O senador Flávio Bolsonaro (PL-RJ), pré-candidato à Presidência, chamou nesta terça-feira (27), o presidente Luiz Inácio Lula da Silva (PT) de antissemita e classificou as ações dos Estados Unidos como um “novo modelo de cooperação internacional”.

– Lula é antissemita. Isso não é um slogan, não é exagero. É baseado em suas ideias, seus conselheiros, suas palavras e suas ações – declarou Flávio durante a Conferência Anual de Combate ao Antissemitismo, em Israel.

O parlamentar brasileiro afirmou que, em episódios recentes, Lula deixou de condenar o Hamas para atacar Israel e que o Brasil integra o grupo de países que apoiam o terrorismo. Também citou Celso Amorim, assessor-chefe da Assessoria Especial do presidente:

– O principal responsável pela política internacional de Lula, seu maior conselheiro, Celso Amorim, escreveu o prefácio de um livro que aplaude o Hamas e o apresenta como um grupo político normal.

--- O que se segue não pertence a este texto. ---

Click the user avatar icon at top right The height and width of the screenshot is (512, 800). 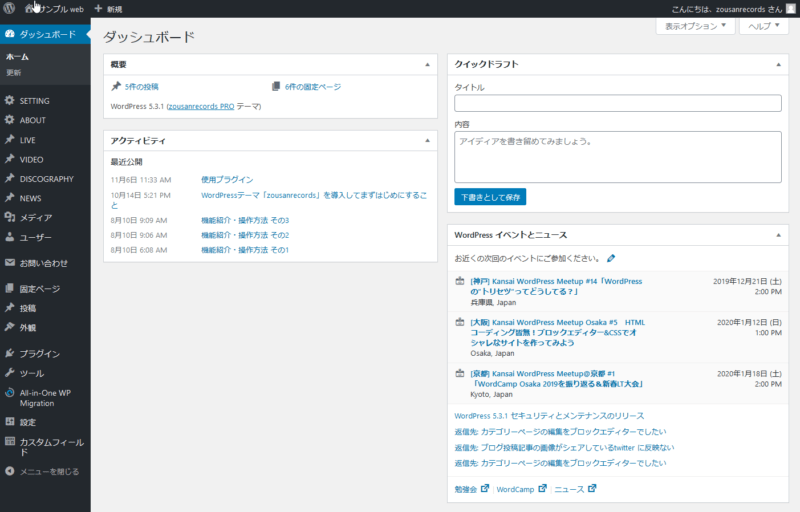(790, 8)
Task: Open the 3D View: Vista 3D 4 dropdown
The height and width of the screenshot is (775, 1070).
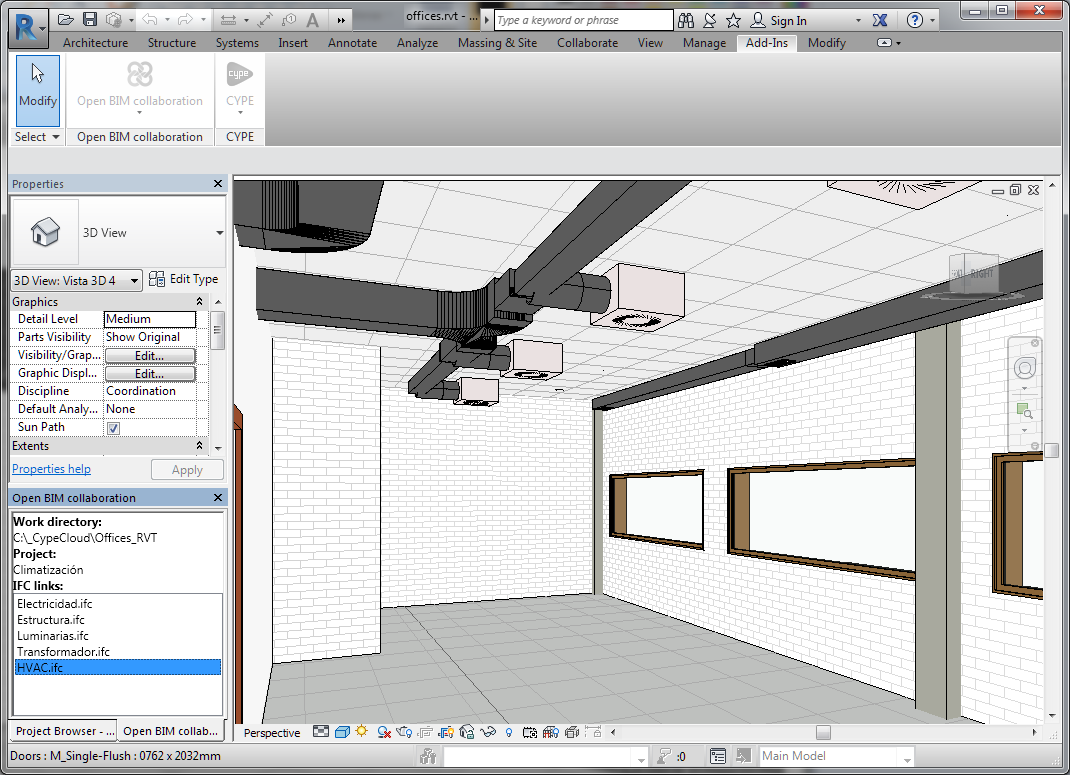Action: 136,280
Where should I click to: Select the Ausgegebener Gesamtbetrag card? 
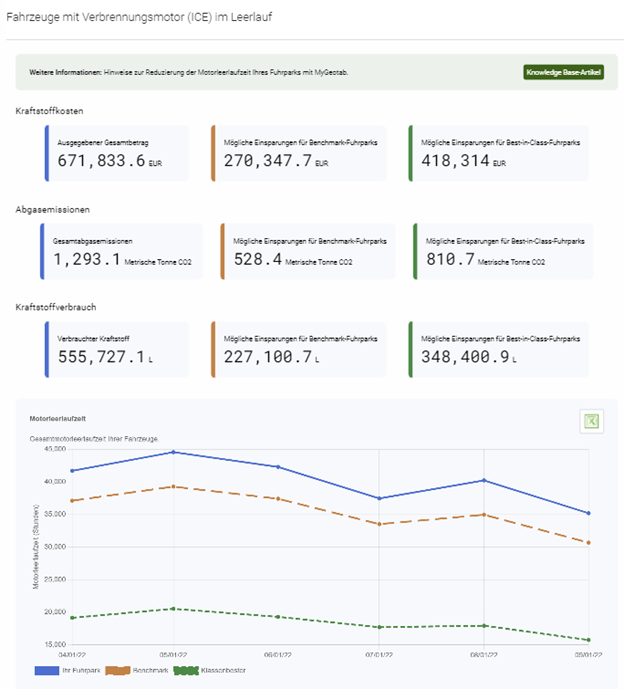point(117,153)
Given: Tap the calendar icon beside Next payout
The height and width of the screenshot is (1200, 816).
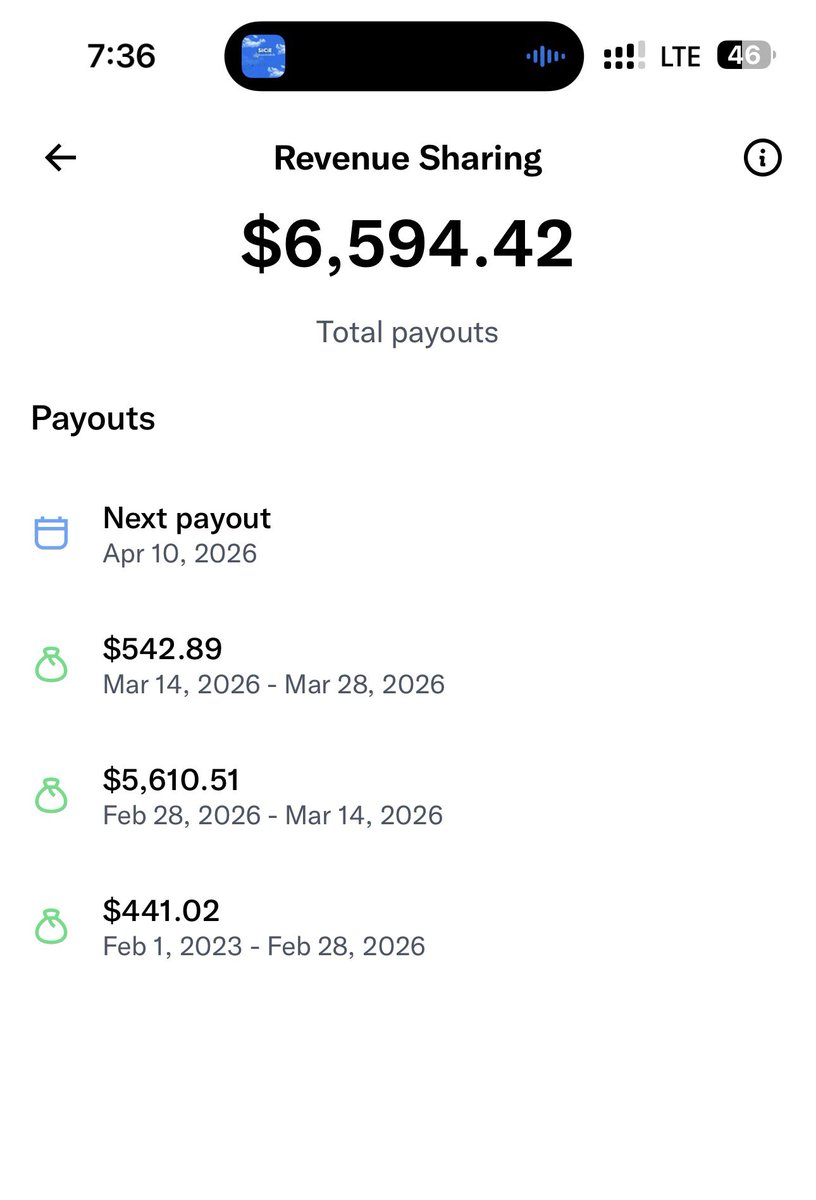Looking at the screenshot, I should coord(51,533).
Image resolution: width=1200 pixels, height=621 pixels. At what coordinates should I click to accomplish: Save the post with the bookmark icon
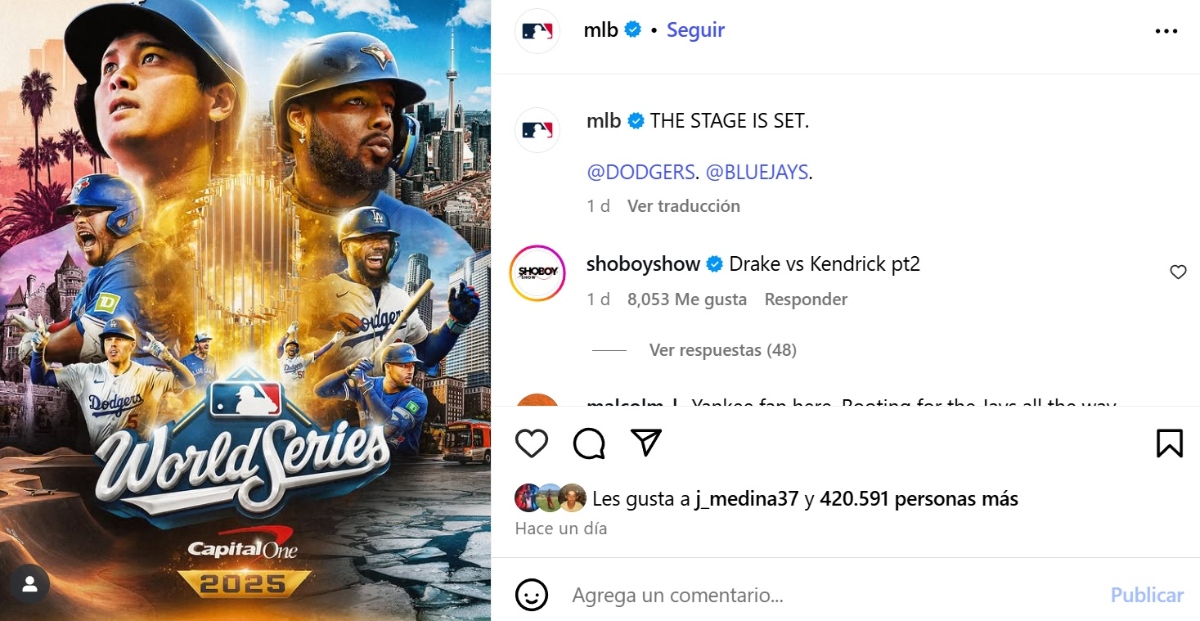click(1169, 443)
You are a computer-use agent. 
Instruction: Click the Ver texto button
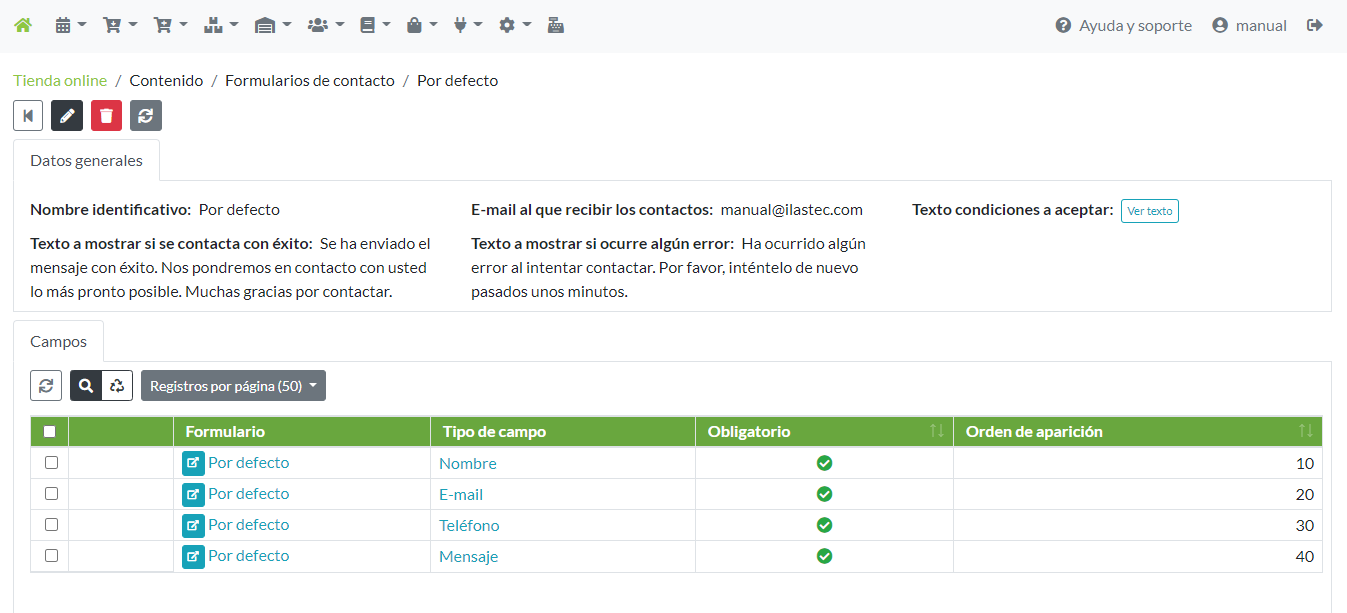(x=1149, y=211)
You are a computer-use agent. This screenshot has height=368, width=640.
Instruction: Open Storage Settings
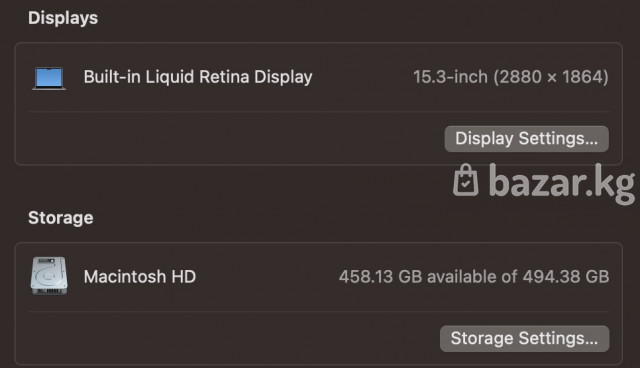(524, 339)
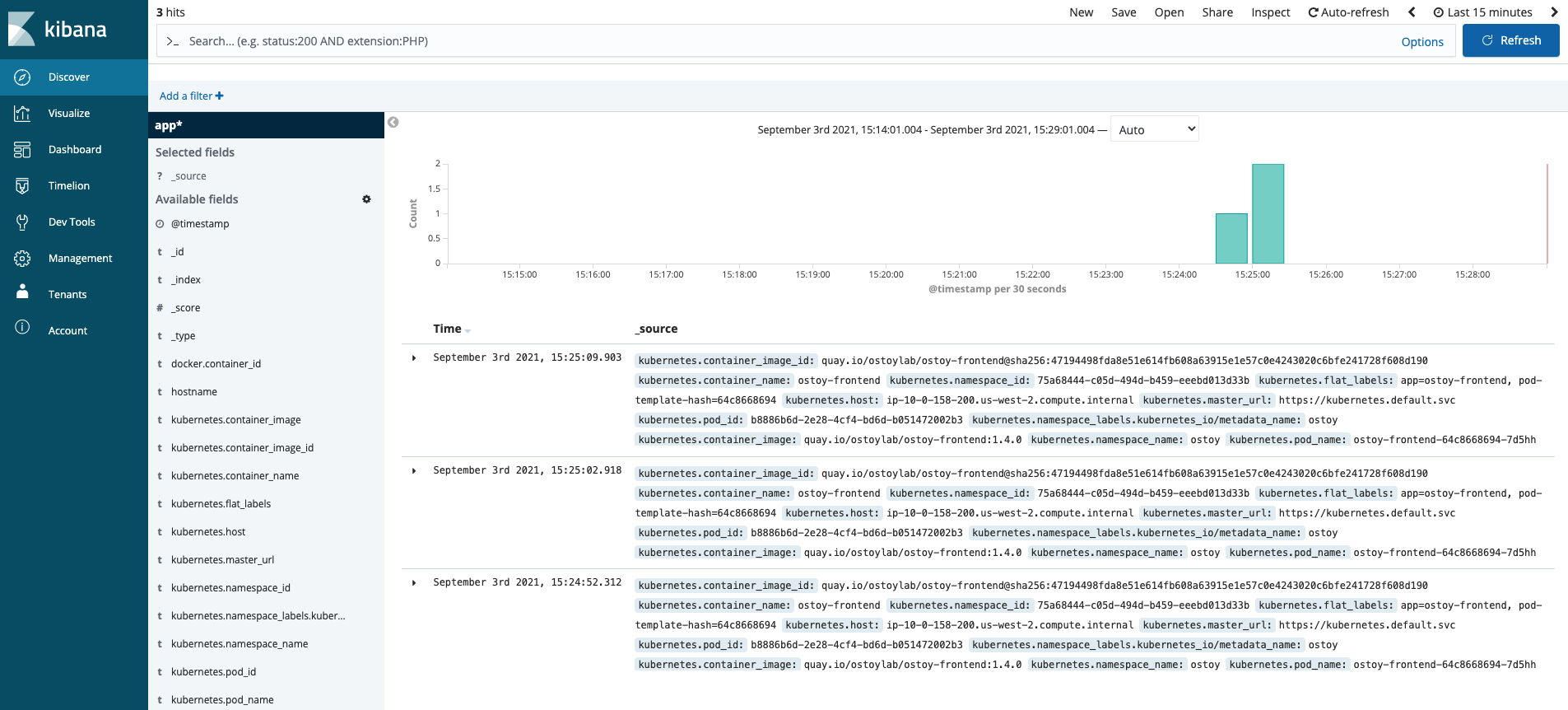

Flávio, que se apresentou “não apenas como um senador, mas como candidato à Presidência”, disse que se alinhará a Israel, caso seja eleito presidente:

– Israel está na linha de frente da democracia contra a barbárie. Deixe-me dizer isso claramente, o Brasil deve estar com Israel, com os judeus, com as democracias que lutam contra o terror.

O senador afirmou que “o próximo presidente brasileiro não será persona non grata em Israel” e que os dois países “compartilham uma longa e honrosa história”, com “valores compartilhados”, como liberdade, democracia e respeito pela vida.